Behold the Leviathan: The Unusual Rise of Modern India
Author: Saurabh Mukherjea & Nandita Rajhansa
Publisher: Penguin
Price: Rs 699
This is yet another book riding on the advances the Indian economy made after economic liberalisation and the accelerated growth of recent years. Most books like this extend the trend far into the future, based on the thin evidence of the past two or three years. This book, however, seeks to identify several socio-economic changes that provide the rationale for such optimistic projections.
The authors believe that India has changed the master narrative — the shared stories of success that transform the belief and behaviours of people in the past two decades. From fear, failure and frustration of the first four or five decades after independence, India achieved a turnaround after 1991. While the performance of the Nifty 50, Chandrayaan’s success, achievements in chess, and the dramatic tunnel rescue in Uttarakhand are manifestations of this progress, the trinity of Jan Dhan accounts, Aadhaar, and mobile phones, collectively known as JAM, and Unified Payments Interface form the backbone, with greater financial inclusion, rising education, and accelerated infrastructure development leading to paradigm shifts.
Chapter 3 traces the transformation in four phases — until 1979, marked by stifling socialism; the acceleration from then till 1991; 1991-2014, when most controls of the first era were dismantled; and post-2014, when capitalism took firmer root and threw up more financially successful stories with government providing physical and digital infrastructure. There are, however, risks in this story, such as the growing concentration of wealth and rising inequality, the struggles of the informal sector, which bears the brunt of employment creation, and polarised growth in the southern states, which the country can scarcely ignore. Whether transfers and subsidies alone will be enough to tackle the inequalities is doubtful.
Section 2 covers women’s enhanced role in the economy and society, the China-plus-one strategy, outsourcing, and the rise of the educated elite in powering India ahead. The latent potential of women power is becoming increasingly evident. Surging women entrepreneurship, their rising share in self-employment, rising education, rising literacy (female literacy has risen three times as fast as males in the past 50 years) hold much-needed hope for their emancipation as well as contribution in the next phase of India’s economic journey. It is heartening to learn about their increased vote share, higher average bank balances than males in urban areas, and reduction of wage disparity (down from 48 per cent in the 1990s to 28 per cent now).

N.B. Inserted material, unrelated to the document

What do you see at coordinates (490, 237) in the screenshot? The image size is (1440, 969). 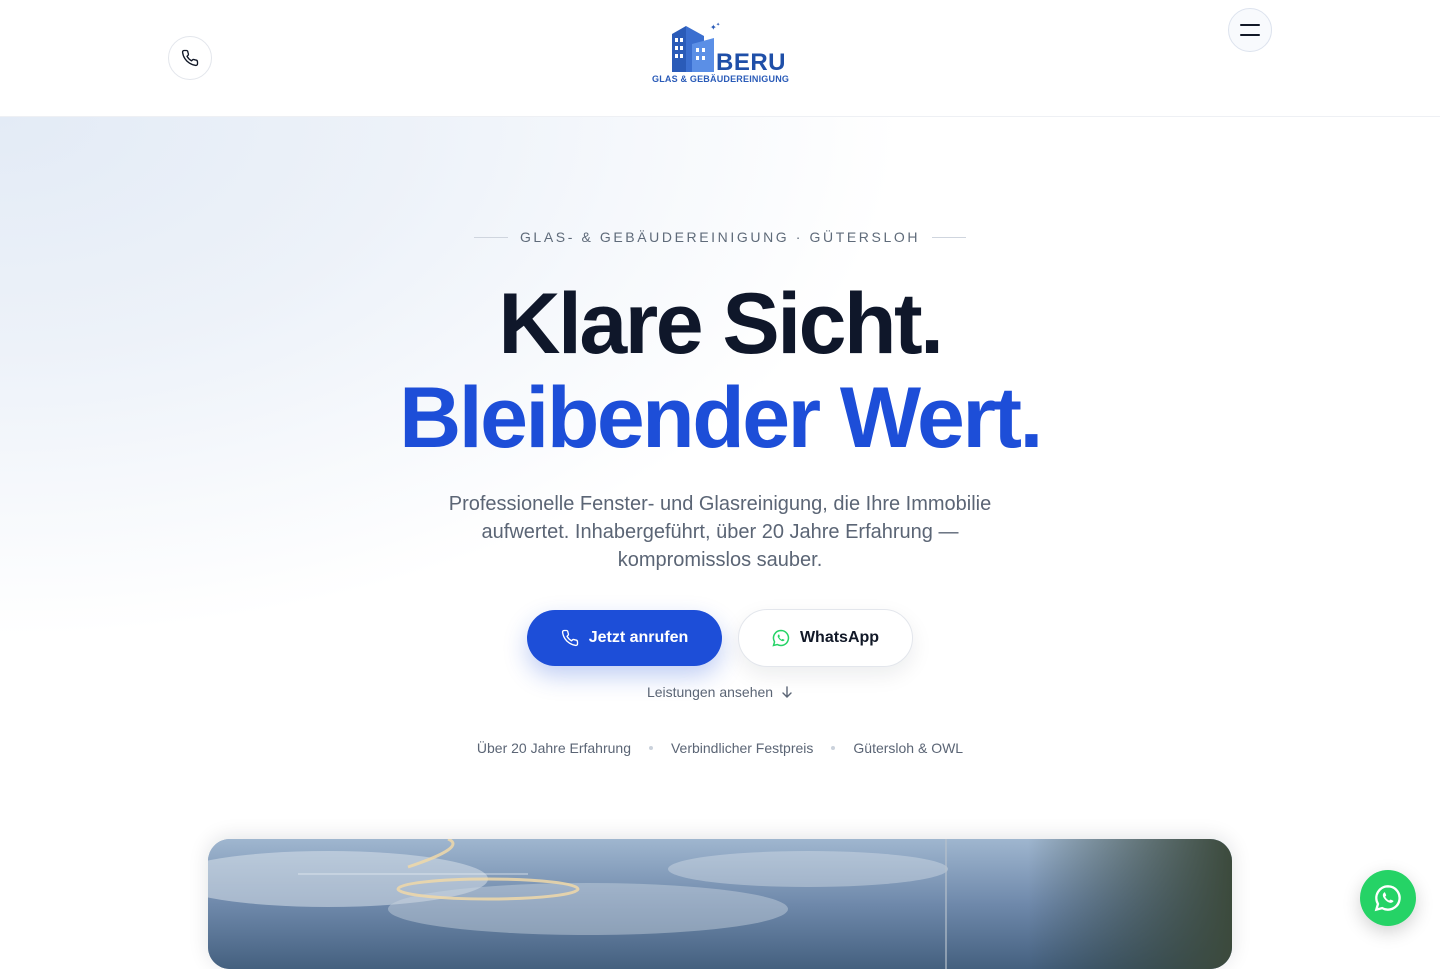 I see `eyebrow-divider-left` at bounding box center [490, 237]. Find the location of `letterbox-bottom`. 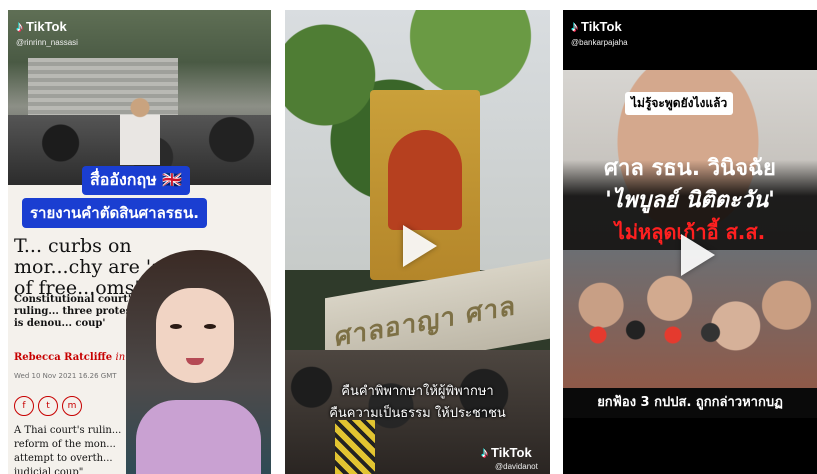

letterbox-bottom is located at coordinates (690, 446).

A new class of elites is emerging from India’s interiors, without degrees from IIMs, IITs, or prestigious overseas schools and colleges: Pedigree is losing its sheen. The share of IIT/IIM and foreign university graduates in the board room of Nifty 50 companies has fallen below 50 per cent for the first time. Networked India is bringing out more success stories from wider sections of society. The authors’ China-plus-one strategy revolves around: (i) manufacture of smartphones; (ii) increased share of active pharmaceutical ingredients; and (iii) medical devices manufacture, where the authors see better relative cost advantage. Risks such as the high cost of land and finance compared to competing countries and high labour cost when adjusted for productivity and quality of skills have been brought out well.
The book will gladden the hearts of citizens of South India, where the faster pace of development comes in for some much deserved praise. The authors have examined why the South accounts for 30 per cent of the population but 45 per cent of gross domestic product, with an average per capita income 50 per cent higher than the rest of India. Longer years in school, lower infant mortality, better childcare, and vaccination all make for superior productivity. Declining disparity of wealth against the rest of India’s stagnant disparity also has its positive effect on growth. Telangana has the highest per capita income for larger states while Tamil Nadu’s lower dependence on the agricultural sector, both for jobs and output, augurs well for the South powering ahead even further. One punishment for the region’s success is the likely loss of Parliament seats due to the impending delimitation.
The authors feel that India has established itself firmly as a global capability centre and is set to expand its role further. They argue that Covid-induced absences from work and financial subsidies have discouraged more people from working in the West. Dwindling birth rates in the West has left it with a shortage of working hands, which is likely to help India in a big way. The most efficient smaller companies seem to be increasing their share in the profit pie too. The smaller companies provide more employment. Connectivity and inclusion of various kinds have helped such companies.
On balance, this is an average book. Many of the anecdotes are weak and the overall narrative does not add up. For instance, while the authors’ contention that there is great potential for the Indian economy is valid, it is also true that economies don’t live in a vacuum. There are likely endogenous challenges, several fault lines within the country in terms of the socio-economic fabric and law and order, some of which may be the fallout of economic inequality, and winds from overseas. A proper assessment of such risks and likely impact would have lent the book a lot of balance. The book could have done with much better copy editing, and many tables and graphs are not readable.